Entries supplied section start

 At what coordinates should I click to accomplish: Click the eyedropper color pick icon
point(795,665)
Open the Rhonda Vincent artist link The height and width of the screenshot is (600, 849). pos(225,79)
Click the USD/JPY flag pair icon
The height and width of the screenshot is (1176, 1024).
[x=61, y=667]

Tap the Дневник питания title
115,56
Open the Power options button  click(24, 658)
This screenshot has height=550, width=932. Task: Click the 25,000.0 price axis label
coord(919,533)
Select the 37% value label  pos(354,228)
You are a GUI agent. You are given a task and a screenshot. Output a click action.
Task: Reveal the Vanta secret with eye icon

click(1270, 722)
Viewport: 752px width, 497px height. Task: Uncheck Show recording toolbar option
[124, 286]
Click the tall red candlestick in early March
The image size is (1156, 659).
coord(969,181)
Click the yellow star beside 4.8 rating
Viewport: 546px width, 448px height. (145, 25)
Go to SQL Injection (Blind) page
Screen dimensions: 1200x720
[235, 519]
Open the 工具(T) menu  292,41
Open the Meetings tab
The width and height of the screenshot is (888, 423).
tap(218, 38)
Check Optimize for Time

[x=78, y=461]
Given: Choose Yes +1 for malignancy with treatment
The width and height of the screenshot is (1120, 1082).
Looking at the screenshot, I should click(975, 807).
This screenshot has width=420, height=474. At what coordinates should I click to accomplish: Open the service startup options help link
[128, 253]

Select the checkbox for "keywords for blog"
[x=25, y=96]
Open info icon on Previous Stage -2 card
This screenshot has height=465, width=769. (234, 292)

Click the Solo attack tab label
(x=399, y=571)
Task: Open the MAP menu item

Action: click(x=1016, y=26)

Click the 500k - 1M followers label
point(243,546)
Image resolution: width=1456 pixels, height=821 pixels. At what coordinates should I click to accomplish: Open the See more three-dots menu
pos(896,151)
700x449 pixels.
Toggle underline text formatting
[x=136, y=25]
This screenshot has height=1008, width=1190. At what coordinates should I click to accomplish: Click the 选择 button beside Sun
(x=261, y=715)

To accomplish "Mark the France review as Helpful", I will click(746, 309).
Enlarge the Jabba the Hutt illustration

Entries supplied section end

# Work required
Every entry above should be transcribed exactly and in full.

# Final answer
 At what coordinates should I click to accomplish: Click the eyedropper color pick icon
point(795,665)
Open the Rhonda Vincent artist link The height and width of the screenshot is (600, 849). pos(225,79)
Click the USD/JPY flag pair icon
The height and width of the screenshot is (1176, 1024).
[x=61, y=667]

Tap the Дневник питания title
115,56
Open the Power options button  click(24, 658)
This screenshot has height=550, width=932. Task: Click the 25,000.0 price axis label
coord(919,533)
Select the 37% value label  pos(354,228)
You are a GUI agent. You are given a task and a screenshot. Output a click action.
Task: Reveal the Vanta secret with eye icon

click(1270, 722)
Viewport: 752px width, 497px height. Task: Uncheck Show recording toolbar option
[124, 286]
Click the tall red candlestick in early March
The image size is (1156, 659).
coord(969,181)
Click the yellow star beside 4.8 rating
Viewport: 546px width, 448px height. (145, 25)
Go to SQL Injection (Blind) page
Screen dimensions: 1200x720
[235, 519]
Open the 工具(T) menu  292,41
Open the Meetings tab
The width and height of the screenshot is (888, 423).
tap(218, 38)
Check Optimize for Time

[x=78, y=461]
Given: Choose Yes +1 for malignancy with treatment
The width and height of the screenshot is (1120, 1082).
Looking at the screenshot, I should click(975, 807).
This screenshot has width=420, height=474. At what coordinates should I click to accomplish: Open the service startup options help link
[128, 253]

Select the checkbox for "keywords for blog"
[x=25, y=96]
Open info icon on Previous Stage -2 card
This screenshot has height=465, width=769. (234, 292)

Click the Solo attack tab label
(x=399, y=571)
Task: Open the MAP menu item

Action: click(x=1016, y=26)

Click the 500k - 1M followers label
point(243,546)
Image resolution: width=1456 pixels, height=821 pixels. At what coordinates should I click to accomplish: Open the See more three-dots menu
pos(896,151)
700x449 pixels.
Toggle underline text formatting
[x=136, y=25]
This screenshot has height=1008, width=1190. At what coordinates should I click to accomplish: Click the 选择 button beside Sun
(x=261, y=715)

To accomplish "Mark the France review as Helpful", I will click(746, 309).
Enlarge the Jabba the Hutt illustration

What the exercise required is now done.